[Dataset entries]
============================================================
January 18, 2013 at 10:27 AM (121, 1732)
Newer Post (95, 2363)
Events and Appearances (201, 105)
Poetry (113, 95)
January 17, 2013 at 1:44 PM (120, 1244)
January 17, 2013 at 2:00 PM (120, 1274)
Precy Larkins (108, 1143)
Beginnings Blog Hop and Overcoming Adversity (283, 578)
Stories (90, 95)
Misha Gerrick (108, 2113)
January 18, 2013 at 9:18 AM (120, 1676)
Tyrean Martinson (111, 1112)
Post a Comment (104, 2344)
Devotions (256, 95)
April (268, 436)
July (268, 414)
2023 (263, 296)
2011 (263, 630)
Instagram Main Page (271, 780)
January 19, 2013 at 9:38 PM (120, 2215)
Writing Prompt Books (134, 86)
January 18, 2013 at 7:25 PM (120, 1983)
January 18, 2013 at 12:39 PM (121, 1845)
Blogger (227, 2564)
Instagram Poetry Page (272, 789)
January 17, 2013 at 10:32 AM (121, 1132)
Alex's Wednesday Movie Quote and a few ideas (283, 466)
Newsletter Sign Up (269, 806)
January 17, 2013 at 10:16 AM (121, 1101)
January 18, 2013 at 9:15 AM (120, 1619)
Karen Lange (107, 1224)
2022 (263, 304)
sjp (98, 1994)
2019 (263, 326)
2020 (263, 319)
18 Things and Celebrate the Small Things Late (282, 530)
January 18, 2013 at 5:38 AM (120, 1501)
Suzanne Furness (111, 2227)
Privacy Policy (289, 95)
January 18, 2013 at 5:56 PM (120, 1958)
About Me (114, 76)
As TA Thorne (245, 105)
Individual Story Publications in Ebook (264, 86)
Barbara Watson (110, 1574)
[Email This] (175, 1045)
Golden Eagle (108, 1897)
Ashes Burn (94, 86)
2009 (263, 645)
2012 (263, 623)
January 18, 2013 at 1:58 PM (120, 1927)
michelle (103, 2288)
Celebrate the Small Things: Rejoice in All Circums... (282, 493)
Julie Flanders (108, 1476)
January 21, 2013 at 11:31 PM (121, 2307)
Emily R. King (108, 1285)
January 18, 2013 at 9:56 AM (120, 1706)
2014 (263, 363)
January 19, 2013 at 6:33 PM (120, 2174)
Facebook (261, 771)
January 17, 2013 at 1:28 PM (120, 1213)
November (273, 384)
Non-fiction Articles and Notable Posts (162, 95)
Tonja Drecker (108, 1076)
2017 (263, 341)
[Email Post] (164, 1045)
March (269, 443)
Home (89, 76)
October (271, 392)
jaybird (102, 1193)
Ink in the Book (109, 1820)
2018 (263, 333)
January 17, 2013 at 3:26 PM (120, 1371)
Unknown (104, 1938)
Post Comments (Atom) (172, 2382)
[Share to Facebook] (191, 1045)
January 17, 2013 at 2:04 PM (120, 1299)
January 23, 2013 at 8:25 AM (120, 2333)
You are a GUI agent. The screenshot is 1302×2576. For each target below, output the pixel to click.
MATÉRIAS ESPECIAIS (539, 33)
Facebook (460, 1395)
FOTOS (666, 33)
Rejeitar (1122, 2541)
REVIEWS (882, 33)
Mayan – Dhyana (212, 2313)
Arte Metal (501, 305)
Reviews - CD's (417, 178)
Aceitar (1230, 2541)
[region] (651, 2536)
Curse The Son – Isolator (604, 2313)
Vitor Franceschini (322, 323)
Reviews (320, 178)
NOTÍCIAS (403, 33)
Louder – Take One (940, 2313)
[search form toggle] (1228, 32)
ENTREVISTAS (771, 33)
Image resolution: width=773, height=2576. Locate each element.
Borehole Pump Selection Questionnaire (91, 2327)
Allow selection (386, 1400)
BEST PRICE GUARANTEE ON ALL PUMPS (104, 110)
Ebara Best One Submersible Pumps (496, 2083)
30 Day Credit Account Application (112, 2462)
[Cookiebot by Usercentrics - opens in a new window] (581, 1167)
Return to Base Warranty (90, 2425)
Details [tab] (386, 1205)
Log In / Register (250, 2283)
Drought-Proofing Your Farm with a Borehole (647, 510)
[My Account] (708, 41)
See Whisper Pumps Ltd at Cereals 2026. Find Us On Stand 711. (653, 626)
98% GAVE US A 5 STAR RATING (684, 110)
============================================================
● Problem statement:
What is wanted is every line from the first line of the entries through the line that contains "Stories (90, 95)", given again exactly.

● Exercise response:
January 18, 2013 at 10:27 AM (121, 1732)
Newer Post (95, 2363)
Events and Appearances (201, 105)
Poetry (113, 95)
January 17, 2013 at 1:44 PM (120, 1244)
January 17, 2013 at 2:00 PM (120, 1274)
Precy Larkins (108, 1143)
Beginnings Blog Hop and Overcoming Adversity (283, 578)
Stories (90, 95)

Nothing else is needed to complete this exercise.